Die Bachkantate (152): BWV96: Herr Christ, der ein'ge Gottessohn

  • BWV 96: Herr Christ, der ein’ge Gottessohn
    Kantate zum 18. Sonntag nach Trinitatis (Leipzig, 8. Oktober 1724)




    Lesungen:
    Epistel: 1. Kor. 1,4-9 (Paulus’ Dank für Gottes reiche Gaben in Korinth)
    Evangelium: Matth. 22,34-46 (Jesus benennt als vornehmste Gebote die Gottes- und Nächstenliebe und befragt die Pharisäer über Christus, der zugleich Davids Sohn und Davids Herr genannt wird)



    Sechs Sätze, Aufführungsdauer: ca. 17 Minuten


    Textdichter: unbekannt; inspiriert aber vom titelgebenden Choral
    Choral (Nr. 1 und 6): Elisabeth Creutziger (1524)



    Besetzung:
    Soli: Sopran, Alt, Tenor, Bass; Coro: SATB; Piccoloflöte (hohe Blockflöte), Traversflöte, Oboe I + II, Horn (spätere Fassung: Posaune), Violino I/II, Viola, Continuo





    1. Choral SATB, Piccoloflöte, Oboe I + II, Horn (spätere Fassung: Posaune), Streicher, Continuo
    Herr Christ, der ein’ge Gottessohn,
    Vaters in Ewigkeit,
    Aus seinem Herzen entsprossen,
    Gleichwie geschrieben steht.
    Er ist der Morgensterne,
    Sein’ Glanz streckt er so ferne
    Vor ander’n Sternen klar.


    2. Recitativo Alt, Continuo
    O Wunderkraft der Liebe,
    Wenn Gott an sein’ Geschöpfe denket,
    Wenn sich die Herrlichkeit
    Im letzten Teil der Zeit
    Zur Erde senket.
    O unbegreifliche, geheime Macht!
    Es trägt ein auserwählter Leib
    Den großen Gottessohn,
    Den David schon
    Im Geist als seinen Herrn verehrte,
    Da dies gebenedeite Weib
    In unverletzter Keuschheit bliebe.
    O reiche Segenskraft! so sich auf uns ergossen,
    Da er den Himmel auf, die Hölle zugeschlossen.
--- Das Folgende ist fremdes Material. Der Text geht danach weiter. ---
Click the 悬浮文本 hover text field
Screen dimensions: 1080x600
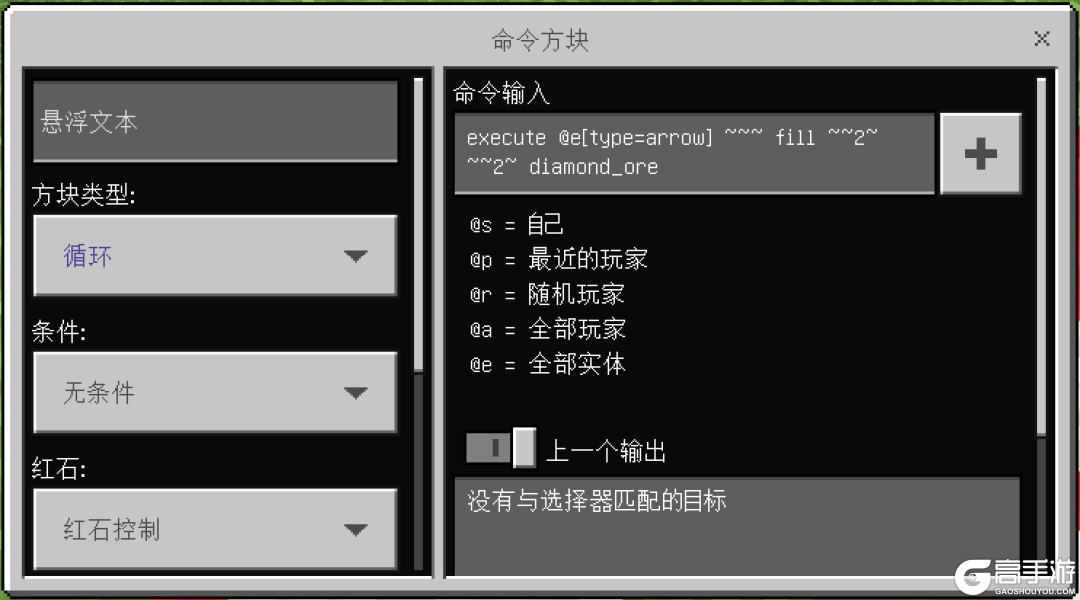(215, 122)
    3. Aria Tenor, Traversflöte, Continuo
    Ach, ziehe die Seele mit Seilen der Liebe,
    O Jesu, ach zeige dich kräftig in ihr!
    Erleuchte sie, dass sie dich gläubig erkenne,
    Gib, dass sie mit heiligen Flammen entbrenne,
    Ach würke ein gläubiges Dürsten nach dir!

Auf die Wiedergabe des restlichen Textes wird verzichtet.